## Start Selected extract
The kick-up part 26 and the rear floor panel 27 respectively include corrugated core materials 45 and 46 sandwiched between the inner skin 19 and the outer skin 20, concave-convex portions 45a, 46a of the core materials 45 and 46 all extending in the vehicle width direction. Therefore, the concave-convex portions 42d of the fourth section D of the core material 42 of the front floor panel 25 are perpendicular to the concave-convex portions 45a of the core material 45 of the kick-up part 26 (see FIG. 2 and FIG. 3).
## End Selected extract
What you will do:
1: List every core material that the floor panel passage identifies by reference numeral, and give the part each belongs to.
2: Copy everything in the floor panel passage from "The kick-up part 26 and" down to "and FIG. 3).".
## Start Data extract
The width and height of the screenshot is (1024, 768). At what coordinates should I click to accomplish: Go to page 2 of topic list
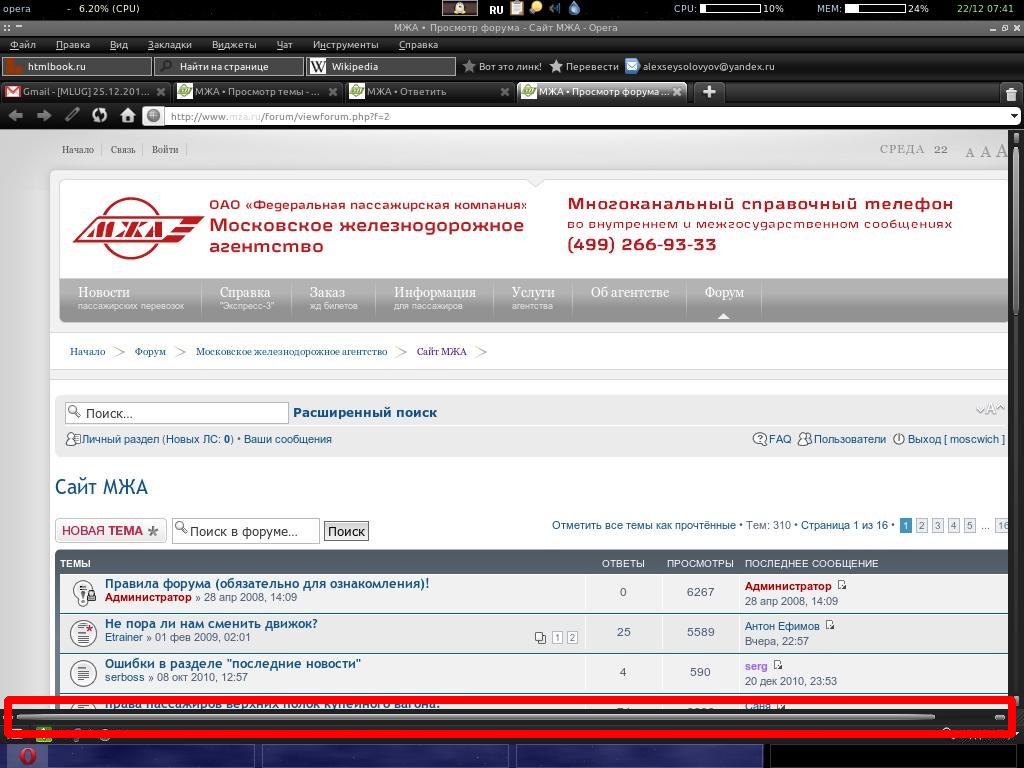point(921,525)
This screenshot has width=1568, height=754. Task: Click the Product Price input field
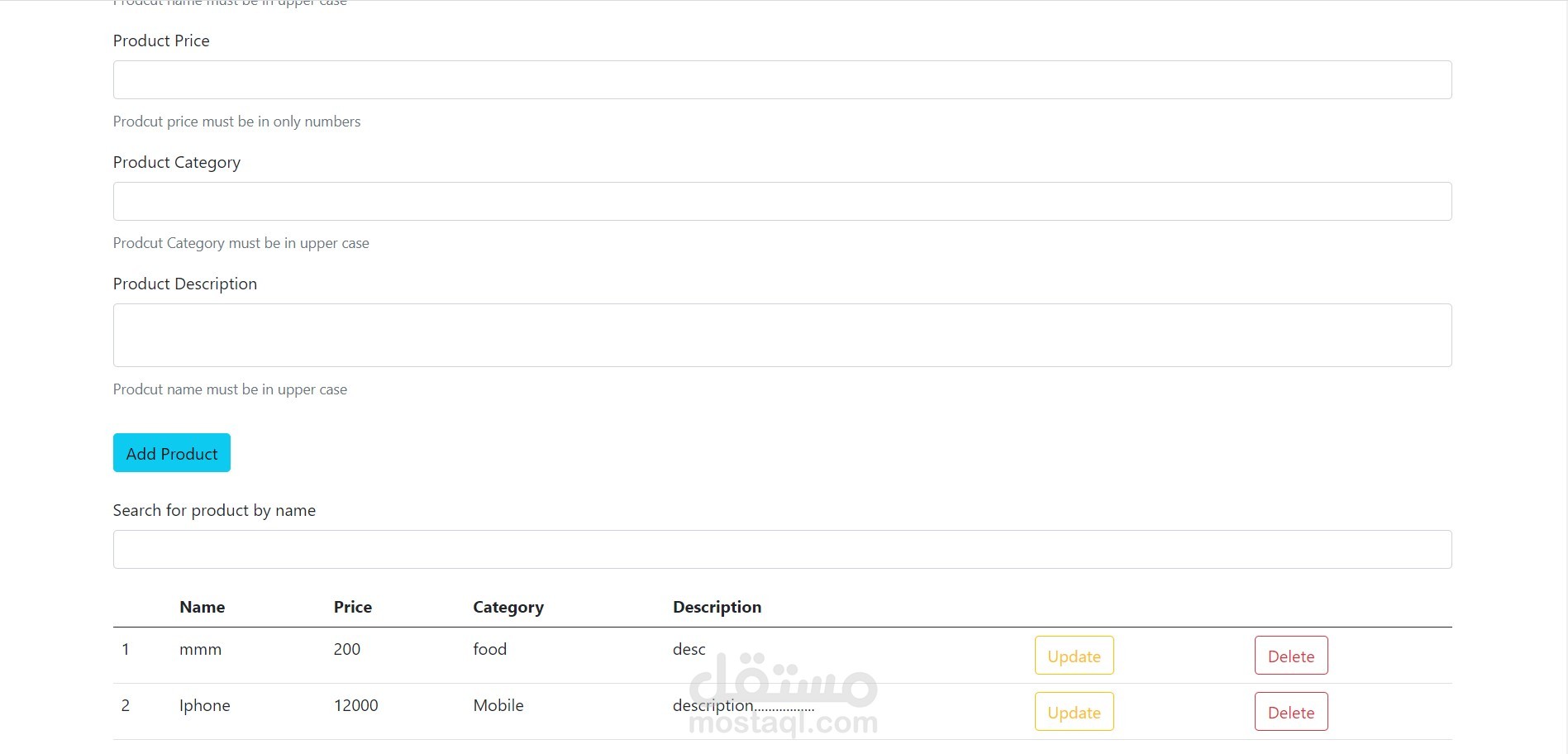782,79
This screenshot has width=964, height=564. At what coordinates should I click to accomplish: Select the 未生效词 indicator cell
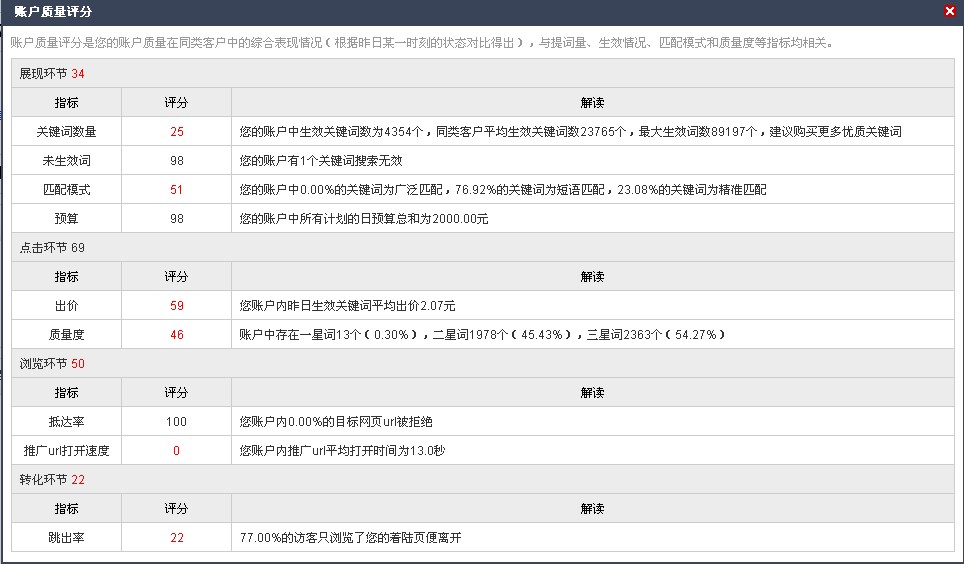pos(66,161)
## End Data extract
Results in order:
1:
- Core material 42: front floor panel 25
- Core material 45: kick-up part 26
- Core material 46: rear floor panel 27

2:
The kick-up part 26 and the rear floor panel 27 respectively include corrugated core materials 45 and 46 sandwiched between the inner skin 19 and the outer skin 20, concave-convex portions 45a, 46a of the core materials 45 and 46 all extending in the vehicle width direction. Therefore, the concave-convex portions 42d of the fourth section D of the core material 42 of the front floor panel 25 are perpendicular to the concave-convex portions 45a of the core material 45 of the kick-up part 26 (see FIG. 2 and FIG. 3).